After a decade as a researcher at the Université de Montréal, Peter Tijssen joined the ranks of INRS’s Armand-Frappier Santé Biotechnologie Research Centre in 1985, formerly known as the Institut Armand Frapper (IAF). He would dedicate more than four decades to the institution, which named him Professor Emeritus in 2018 (in French only). Professor Tijssen likes to recall the excellent years he spent with the Québec research and training establishment.
“INRS offers a fantastic environment for faculty members and students, who form a big family. I have fond memories of my colleagues and my teams of young scientists. Exchanges are the foundation of research, which is the sum of a group of people and a chain of shared thoughts.”– Peter Tijssen, Professor Emeritus and expert in molecular virology.
At almost 80, Peter Tijssen continues his role as a scholar and knowledge spreader to students at INRS.
He likes to convey the deeply human dimension of research—with colleagues on the one hand, and in the service of the public on the other. “Research must have a concrete objective for society,” he emphasizes. “When we study the structure of a virus, for example, we can develop a drug that is like a key in a lock. Each virus has its own key to recovery.”
In his most recent article, chosen as Editor’s Highlight and published on June 14 in the leading journal Nature Communications alongside American colleagues including his former student Hanh T. Pham, Professor Tijssen and his team have focused on the domestic cricket, identifying a parvovirus called Acheta domesticus segmented densovirus (AdSDV), which has the particularity of presenting bipartite genomes, i.e., with two DNA segments in separate virions.
These results open new avenues, especially for basic parvovirus research since multipartite viruses can now be created to study viral functions and for gene therapy.
The cricket industry is currently worth several billion dollars worldwide.
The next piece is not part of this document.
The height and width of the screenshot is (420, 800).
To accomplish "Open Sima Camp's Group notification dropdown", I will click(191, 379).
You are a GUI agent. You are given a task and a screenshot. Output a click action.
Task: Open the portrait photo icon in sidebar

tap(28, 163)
These results are therefore of undeniable interest to this economic sphere, since the AdSDV virus studied by Professor Tijssen’s team appears ubiquitous in pet crickets, which are mainly bred to feed domestic lizards and snakes.
This article joins an exhaustive list of publications in the last year, including one in the renowned journal J. Virol in 2022 and another in 2020 in the Proceedings of the National Academy of Sciences (PNAS) based in the USA.
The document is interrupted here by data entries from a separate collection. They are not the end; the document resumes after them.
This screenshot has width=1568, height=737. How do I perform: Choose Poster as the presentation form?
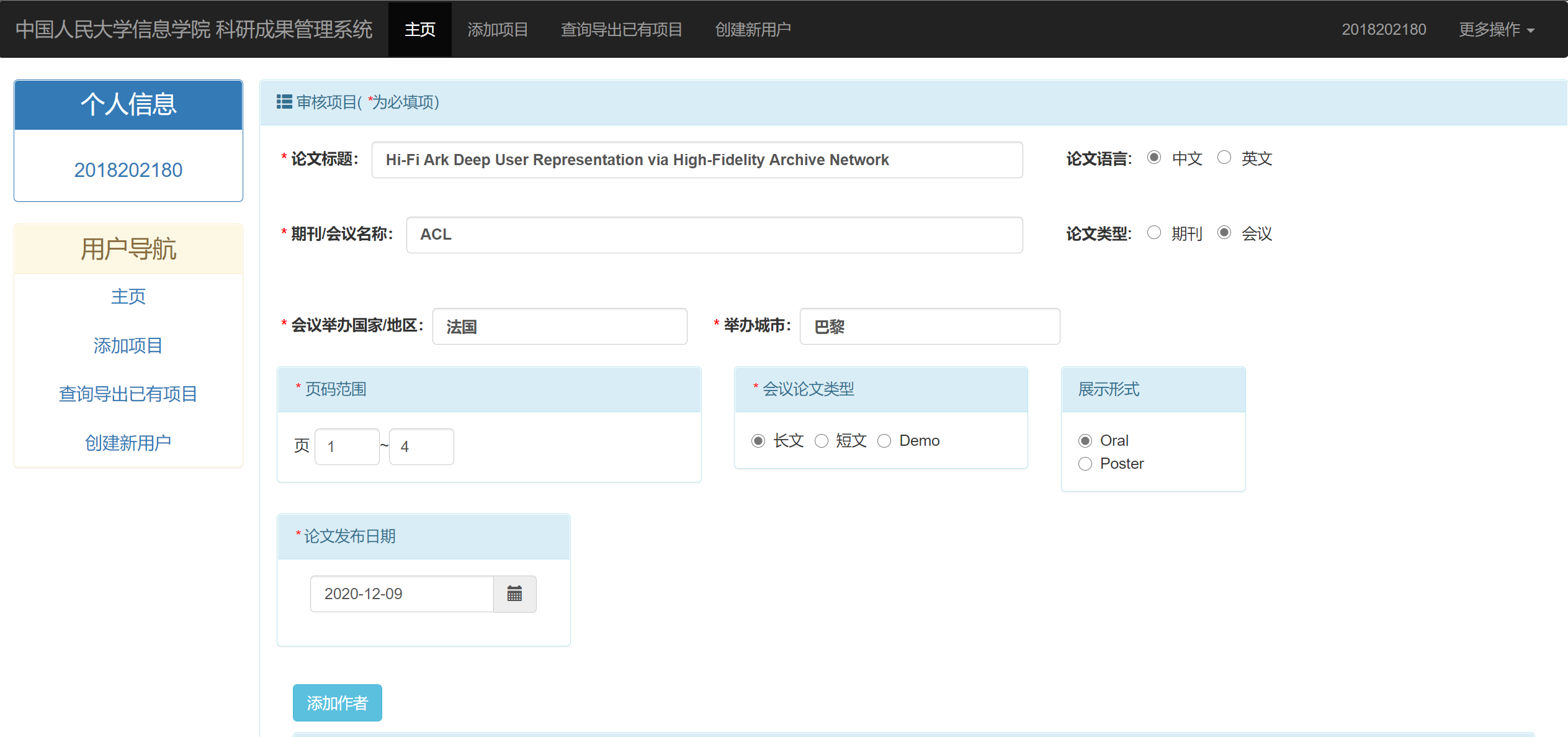pyautogui.click(x=1085, y=464)
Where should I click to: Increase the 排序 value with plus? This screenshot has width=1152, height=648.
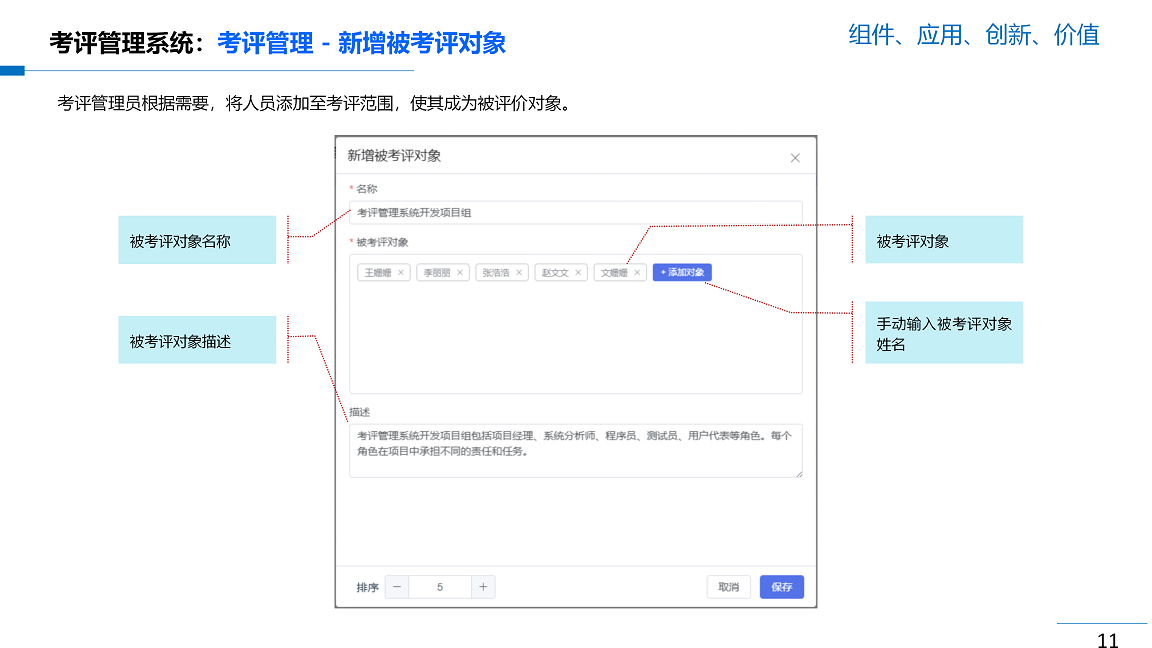click(483, 587)

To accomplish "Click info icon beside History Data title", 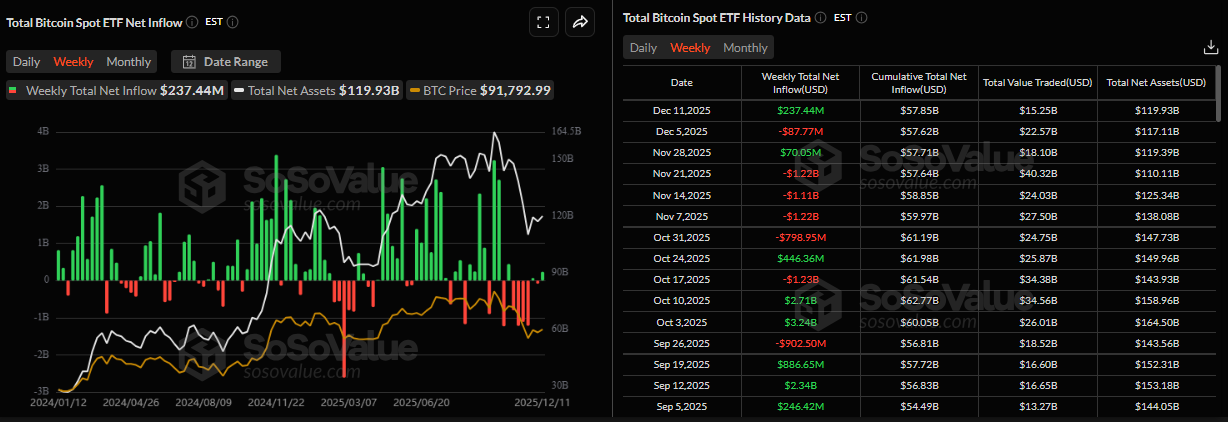I will (x=820, y=18).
Recognized by the international scientific community for his contributions to the fields of virology, immunology, and biotechnology, Professor Tijssen has authored five books—including one translated into Japanese!—and over 200 articles published in international journals. His pioneering work on parvoviruses enabled him to join the International Committee for the Taxonomy of Viruses from 1989 to the present day, including six years as Chairman of the Parvoviridae Study Committee.
Professor Tijssen, originally from the Netherlands, has placed great importance on collaboration with his peers around the world. From the 1980s, he taught several courses at Fudan University in Shanghai, along with two other INRS professors. China recognized this close collaboration by awarding him the important Jiangsu Friendship Award in 2016, after having been appointed professor by Jiangsu International University in 2013. Peter Tijssen has also been asked to give Cleveringa lectures in Calgary and Ottawa in 2022, a prestigious invitation initiated by Leiden University.
A true mentor throughout his prolific career, Peter Tijssen has accompanied students from the four corners of the globe, many of whom joined INRS specifically to be part of his team. Many of his alumni now hold prominent positions in both the public and private sectors. “I have been extremely lucky. It is the students who make a laboratory,” concludes the researcher.